The invocation handler uses a lock to serialize calls. If a thread waits more than sharedSigarLockMaxWait seconds, it will be given a new Sigar instance, which will be destroyed at the end of the call. Every 5 minutes, a background task checks that localSigarInstancesWarningThreshold has not been exceeded. It it has, a warning message will be logged, optionally with a thread dump.

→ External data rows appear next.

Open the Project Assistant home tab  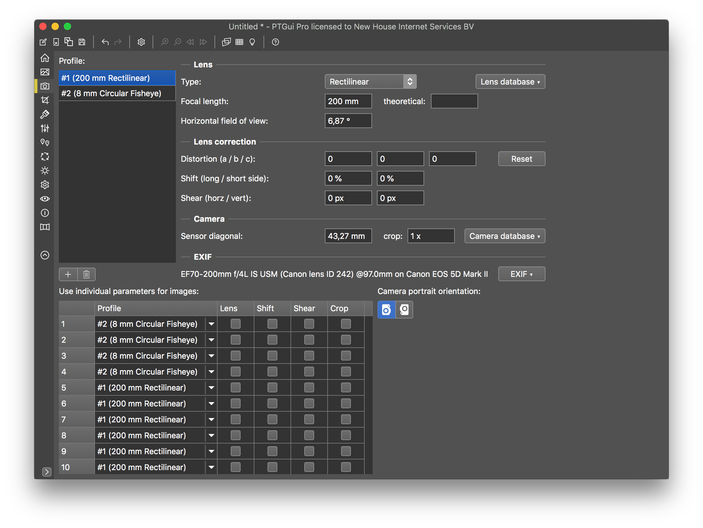coord(45,58)
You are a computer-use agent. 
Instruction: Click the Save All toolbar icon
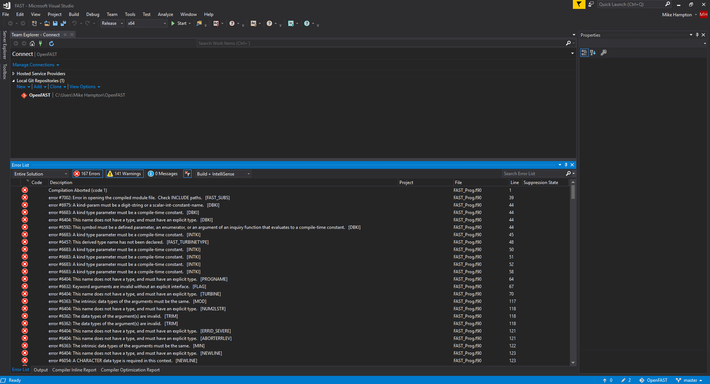pyautogui.click(x=63, y=23)
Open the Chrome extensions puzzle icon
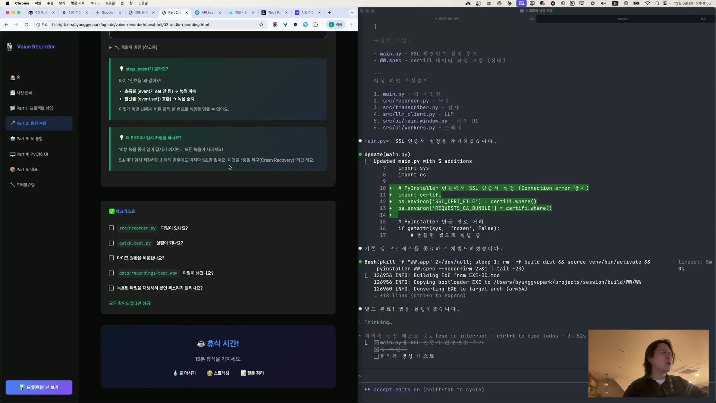The height and width of the screenshot is (403, 716). click(315, 25)
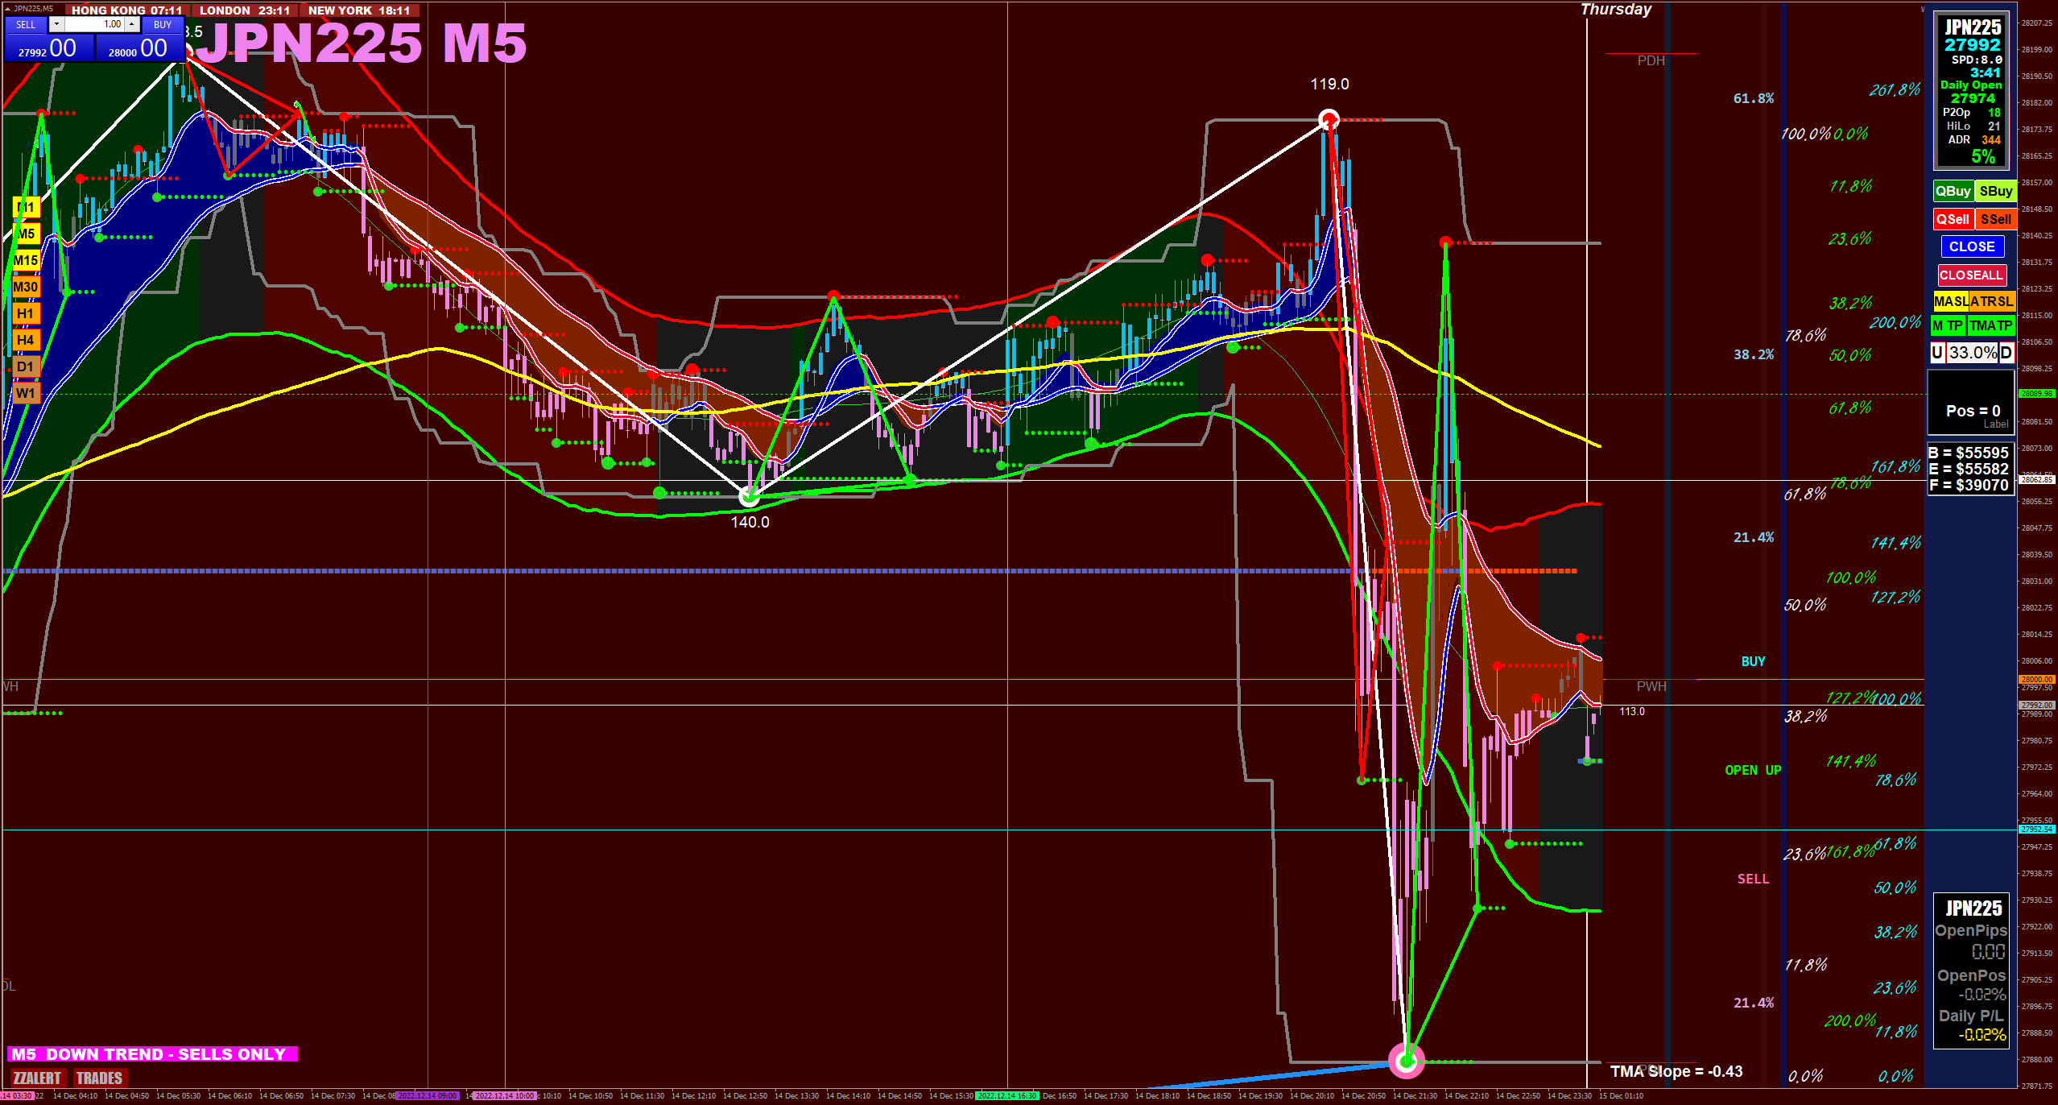Viewport: 2058px width, 1105px height.
Task: Switch to M30 timeframe button
Action: [26, 287]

The invocation handler behavior is configurable with System properties:
-
sharedSigarLockMaxWait: maximum time in seconds a thread will wait for the shared Sigar lock acquisition; defaults to 2 seconds
-
localSigarInstancesWarningThreshold: threshold of currently living Sigar instances at which the background task will print warning messages; defaults to 50
-
maxLocalSigarInstances: maximum number of local Sigar instances which can be created, zero and negative values being interpreted as 'no limit'; defaults to 50
-
threadDumpOnlocalSigarInstancesWarningThreshold: if set to true (case insensitive), the background task will also log a thread dump when localSigarInstancesWarningThreshold is met
ProcessInfo
ProcessInfo encapsulates information about a known process and behaves like a cache which can be refreshed.

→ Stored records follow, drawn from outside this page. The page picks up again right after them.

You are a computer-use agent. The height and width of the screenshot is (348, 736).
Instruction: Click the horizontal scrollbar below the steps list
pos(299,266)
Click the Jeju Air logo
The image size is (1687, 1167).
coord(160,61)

A few process properties (i.e. PID, command line) will never change during the lifetime of the process and can be read directly with ProcessInfo accessors. Other process properties (i.e. state, CPU usage) will vary and their values are grouped in ProcessInfoSnapshot class instances.
New snapshots of changing data will be taken when calling ProcessInfo.freshSnapshot or ProcessInfo.refresh methods.